[Data for review]

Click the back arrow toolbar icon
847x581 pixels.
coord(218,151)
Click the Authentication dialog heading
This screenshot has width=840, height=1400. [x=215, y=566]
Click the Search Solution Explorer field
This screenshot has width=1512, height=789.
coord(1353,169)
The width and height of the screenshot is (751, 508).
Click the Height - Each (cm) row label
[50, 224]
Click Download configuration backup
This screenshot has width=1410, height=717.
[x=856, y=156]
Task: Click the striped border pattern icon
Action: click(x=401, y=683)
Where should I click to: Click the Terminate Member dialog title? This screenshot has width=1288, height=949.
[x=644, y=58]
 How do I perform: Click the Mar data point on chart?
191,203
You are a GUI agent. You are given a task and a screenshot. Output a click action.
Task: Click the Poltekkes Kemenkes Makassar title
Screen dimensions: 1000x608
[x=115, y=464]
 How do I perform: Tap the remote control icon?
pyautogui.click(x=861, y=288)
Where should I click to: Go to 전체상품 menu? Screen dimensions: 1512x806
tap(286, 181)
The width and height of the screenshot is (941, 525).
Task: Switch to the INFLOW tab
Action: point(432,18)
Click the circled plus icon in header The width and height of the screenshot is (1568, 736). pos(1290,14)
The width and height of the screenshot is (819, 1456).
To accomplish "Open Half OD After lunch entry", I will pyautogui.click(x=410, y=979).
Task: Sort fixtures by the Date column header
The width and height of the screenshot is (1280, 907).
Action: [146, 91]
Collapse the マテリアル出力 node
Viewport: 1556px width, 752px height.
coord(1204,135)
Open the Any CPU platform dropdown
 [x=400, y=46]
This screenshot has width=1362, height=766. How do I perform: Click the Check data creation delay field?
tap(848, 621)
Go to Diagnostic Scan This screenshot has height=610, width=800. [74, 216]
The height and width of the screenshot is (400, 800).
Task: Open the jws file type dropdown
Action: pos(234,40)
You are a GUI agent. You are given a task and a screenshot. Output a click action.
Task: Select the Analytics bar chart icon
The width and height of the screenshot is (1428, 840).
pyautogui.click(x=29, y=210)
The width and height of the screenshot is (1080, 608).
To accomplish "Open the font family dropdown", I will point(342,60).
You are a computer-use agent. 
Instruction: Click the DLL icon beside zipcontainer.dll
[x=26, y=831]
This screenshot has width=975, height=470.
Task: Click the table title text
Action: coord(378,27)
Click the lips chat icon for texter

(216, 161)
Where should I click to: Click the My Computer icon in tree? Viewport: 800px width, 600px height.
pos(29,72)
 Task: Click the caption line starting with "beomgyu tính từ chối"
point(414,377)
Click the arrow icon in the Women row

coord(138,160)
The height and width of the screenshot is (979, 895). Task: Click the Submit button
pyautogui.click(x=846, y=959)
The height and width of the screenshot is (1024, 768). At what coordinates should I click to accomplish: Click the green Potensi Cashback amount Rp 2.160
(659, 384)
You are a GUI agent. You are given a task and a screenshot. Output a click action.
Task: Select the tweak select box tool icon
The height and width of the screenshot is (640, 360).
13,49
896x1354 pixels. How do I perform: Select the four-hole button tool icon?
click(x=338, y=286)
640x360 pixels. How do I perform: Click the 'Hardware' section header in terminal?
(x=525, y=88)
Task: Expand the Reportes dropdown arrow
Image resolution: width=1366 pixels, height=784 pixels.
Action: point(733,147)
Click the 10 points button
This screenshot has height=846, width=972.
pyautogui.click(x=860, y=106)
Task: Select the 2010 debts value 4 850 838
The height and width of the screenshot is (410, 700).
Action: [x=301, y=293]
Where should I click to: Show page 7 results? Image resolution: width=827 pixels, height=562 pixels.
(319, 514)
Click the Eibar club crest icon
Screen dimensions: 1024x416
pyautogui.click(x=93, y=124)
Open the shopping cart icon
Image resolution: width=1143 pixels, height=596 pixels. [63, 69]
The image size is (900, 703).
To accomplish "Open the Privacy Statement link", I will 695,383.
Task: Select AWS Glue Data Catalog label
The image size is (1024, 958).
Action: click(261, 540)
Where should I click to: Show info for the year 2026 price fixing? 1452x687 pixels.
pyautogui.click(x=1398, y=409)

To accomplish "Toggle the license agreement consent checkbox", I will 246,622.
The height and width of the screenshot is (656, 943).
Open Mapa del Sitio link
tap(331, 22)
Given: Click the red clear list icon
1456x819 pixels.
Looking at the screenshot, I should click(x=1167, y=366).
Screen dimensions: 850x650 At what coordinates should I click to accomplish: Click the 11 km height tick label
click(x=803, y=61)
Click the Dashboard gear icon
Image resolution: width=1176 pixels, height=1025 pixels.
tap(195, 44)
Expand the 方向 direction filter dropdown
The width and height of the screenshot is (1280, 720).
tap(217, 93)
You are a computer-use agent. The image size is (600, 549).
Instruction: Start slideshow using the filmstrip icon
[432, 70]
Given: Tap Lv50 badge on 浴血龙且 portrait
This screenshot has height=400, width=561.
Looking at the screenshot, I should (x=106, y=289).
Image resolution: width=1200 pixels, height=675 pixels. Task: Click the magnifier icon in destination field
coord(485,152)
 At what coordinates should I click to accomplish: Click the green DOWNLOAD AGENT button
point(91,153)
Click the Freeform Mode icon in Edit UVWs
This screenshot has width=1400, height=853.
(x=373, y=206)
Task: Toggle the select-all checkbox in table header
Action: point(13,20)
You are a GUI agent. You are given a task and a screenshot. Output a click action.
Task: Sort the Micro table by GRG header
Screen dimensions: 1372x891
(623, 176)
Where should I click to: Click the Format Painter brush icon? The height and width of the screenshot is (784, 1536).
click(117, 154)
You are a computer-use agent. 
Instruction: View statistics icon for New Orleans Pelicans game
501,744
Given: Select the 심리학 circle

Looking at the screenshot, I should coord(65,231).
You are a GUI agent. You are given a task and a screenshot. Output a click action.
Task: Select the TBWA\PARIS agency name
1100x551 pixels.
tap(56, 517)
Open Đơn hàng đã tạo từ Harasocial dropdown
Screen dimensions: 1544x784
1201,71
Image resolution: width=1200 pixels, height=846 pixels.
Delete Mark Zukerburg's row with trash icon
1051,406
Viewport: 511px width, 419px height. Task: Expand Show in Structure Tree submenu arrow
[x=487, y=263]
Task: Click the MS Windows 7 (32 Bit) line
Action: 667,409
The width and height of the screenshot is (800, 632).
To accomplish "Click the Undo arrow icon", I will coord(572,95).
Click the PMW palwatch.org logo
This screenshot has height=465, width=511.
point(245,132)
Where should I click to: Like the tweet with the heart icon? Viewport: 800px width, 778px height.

[/Data for review]

What you are asked to do
Nothing in the records may be left out; transcribe all of them exactly.

Exercise answer
Click the back arrow toolbar icon
847x581 pixels.
coord(218,151)
Click the Authentication dialog heading
This screenshot has width=840, height=1400. [x=215, y=566]
Click the Search Solution Explorer field
This screenshot has width=1512, height=789.
coord(1353,169)
The width and height of the screenshot is (751, 508).
Click the Height - Each (cm) row label
[50, 224]
Click Download configuration backup
This screenshot has width=1410, height=717.
[x=856, y=156]
Task: Click the striped border pattern icon
Action: click(x=401, y=683)
Where should I click to: Click the Terminate Member dialog title? This screenshot has width=1288, height=949.
[x=644, y=58]
 How do I perform: Click the Mar data point on chart?
191,203
You are a GUI agent. You are given a task and a screenshot. Output a click action.
Task: Click the Poltekkes Kemenkes Makassar title
Screen dimensions: 1000x608
[x=115, y=464]
 How do I perform: Tap the remote control icon?
pyautogui.click(x=861, y=288)
Where should I click to: Go to 전체상품 menu? Screen dimensions: 1512x806
tap(286, 181)
The width and height of the screenshot is (941, 525).
Task: Switch to the INFLOW tab
Action: point(432,18)
Click the circled plus icon in header The width and height of the screenshot is (1568, 736). pos(1290,14)
The width and height of the screenshot is (819, 1456).
To accomplish "Open Half OD After lunch entry", I will pyautogui.click(x=410, y=979).
Task: Sort fixtures by the Date column header
The width and height of the screenshot is (1280, 907).
Action: [146, 91]
Collapse the マテリアル出力 node
Viewport: 1556px width, 752px height.
coord(1204,135)
Open the Any CPU platform dropdown
 [x=400, y=46]
This screenshot has width=1362, height=766. How do I perform: Click the Check data creation delay field?
tap(848, 621)
Go to Diagnostic Scan This screenshot has height=610, width=800. [74, 216]
The height and width of the screenshot is (400, 800).
Task: Open the jws file type dropdown
Action: pos(234,40)
You are a GUI agent. You are given a task and a screenshot. Output a click action.
Task: Select the Analytics bar chart icon
The width and height of the screenshot is (1428, 840).
pyautogui.click(x=29, y=210)
The width and height of the screenshot is (1080, 608).
To accomplish "Open the font family dropdown", I will point(342,60).
You are a computer-use agent. 
Instruction: Click the DLL icon beside zipcontainer.dll
[x=26, y=831]
This screenshot has width=975, height=470.
Task: Click the table title text
Action: coord(378,27)
Click the lips chat icon for texter

(216, 161)
Where should I click to: Click the My Computer icon in tree? Viewport: 800px width, 600px height.
pos(29,72)
 Task: Click the caption line starting with "beomgyu tính từ chối"
point(414,377)
Click the arrow icon in the Women row

coord(138,160)
The height and width of the screenshot is (979, 895). Task: Click the Submit button
pyautogui.click(x=846, y=959)
The height and width of the screenshot is (1024, 768). At what coordinates should I click to accomplish: Click the green Potensi Cashback amount Rp 2.160
(659, 384)
You are a GUI agent. You are given a task and a screenshot. Output a click action.
Task: Select the tweak select box tool icon
The height and width of the screenshot is (640, 360).
13,49
896x1354 pixels. How do I perform: Select the four-hole button tool icon?
click(x=338, y=286)
640x360 pixels. How do I perform: Click the 'Hardware' section header in terminal?
(x=525, y=88)
Task: Expand the Reportes dropdown arrow
Image resolution: width=1366 pixels, height=784 pixels.
Action: point(733,147)
Click the 10 points button
This screenshot has height=846, width=972.
pyautogui.click(x=860, y=106)
Task: Select the 2010 debts value 4 850 838
The height and width of the screenshot is (410, 700).
Action: [x=301, y=293]
Where should I click to: Show page 7 results? Image resolution: width=827 pixels, height=562 pixels.
(319, 514)
Click the Eibar club crest icon
Screen dimensions: 1024x416
pyautogui.click(x=93, y=124)
Open the shopping cart icon
Image resolution: width=1143 pixels, height=596 pixels. [63, 69]
The image size is (900, 703).
To accomplish "Open the Privacy Statement link", I will 695,383.
Task: Select AWS Glue Data Catalog label
The image size is (1024, 958).
Action: click(261, 540)
Where should I click to: Show info for the year 2026 price fixing? 1452x687 pixels.
pyautogui.click(x=1398, y=409)

To accomplish "Toggle the license agreement consent checkbox", I will 246,622.
The height and width of the screenshot is (656, 943).
Open Mapa del Sitio link
tap(331, 22)
Given: Click the red clear list icon
1456x819 pixels.
Looking at the screenshot, I should click(x=1167, y=366).
Screen dimensions: 850x650 At what coordinates should I click to accomplish: Click the 11 km height tick label
click(x=803, y=61)
Click the Dashboard gear icon
Image resolution: width=1176 pixels, height=1025 pixels.
tap(195, 44)
Expand the 方向 direction filter dropdown
The width and height of the screenshot is (1280, 720).
tap(217, 93)
You are a computer-use agent. The image size is (600, 549).
Instruction: Start slideshow using the filmstrip icon
[432, 70]
Given: Tap Lv50 badge on 浴血龙且 portrait
This screenshot has height=400, width=561.
Looking at the screenshot, I should (x=106, y=289).
Image resolution: width=1200 pixels, height=675 pixels. Task: Click the magnifier icon in destination field
coord(485,152)
 At what coordinates should I click to accomplish: Click the green DOWNLOAD AGENT button
point(91,153)
Click the Freeform Mode icon in Edit UVWs
This screenshot has width=1400, height=853.
(x=373, y=206)
Task: Toggle the select-all checkbox in table header
Action: point(13,20)
You are a GUI agent. You are given a task and a screenshot. Output a click action.
Task: Sort the Micro table by GRG header
Screen dimensions: 1372x891
(623, 176)
Where should I click to: Click the Format Painter brush icon? The height and width of the screenshot is (784, 1536).
click(117, 154)
You are a computer-use agent. 
Instruction: View statistics icon for New Orleans Pelicans game
501,744
Given: Select the 심리학 circle

Looking at the screenshot, I should coord(65,231).
You are a GUI agent. You are given a task and a screenshot. Output a click action.
Task: Select the TBWA\PARIS agency name
1100x551 pixels.
tap(56, 517)
Open Đơn hàng đã tạo từ Harasocial dropdown
Screen dimensions: 1544x784
1201,71
Image resolution: width=1200 pixels, height=846 pixels.
Delete Mark Zukerburg's row with trash icon
1051,406
Viewport: 511px width, 419px height. Task: Expand Show in Structure Tree submenu arrow
[x=487, y=263]
Task: Click the MS Windows 7 (32 Bit) line
Action: 667,409
The width and height of the screenshot is (800, 632).
To accomplish "Click the Undo arrow icon", I will coord(572,95).
Click the PMW palwatch.org logo
This screenshot has height=465, width=511.
point(245,132)
Where should I click to: Like the tweet with the heart icon? Viewport: 800px width, 778px height.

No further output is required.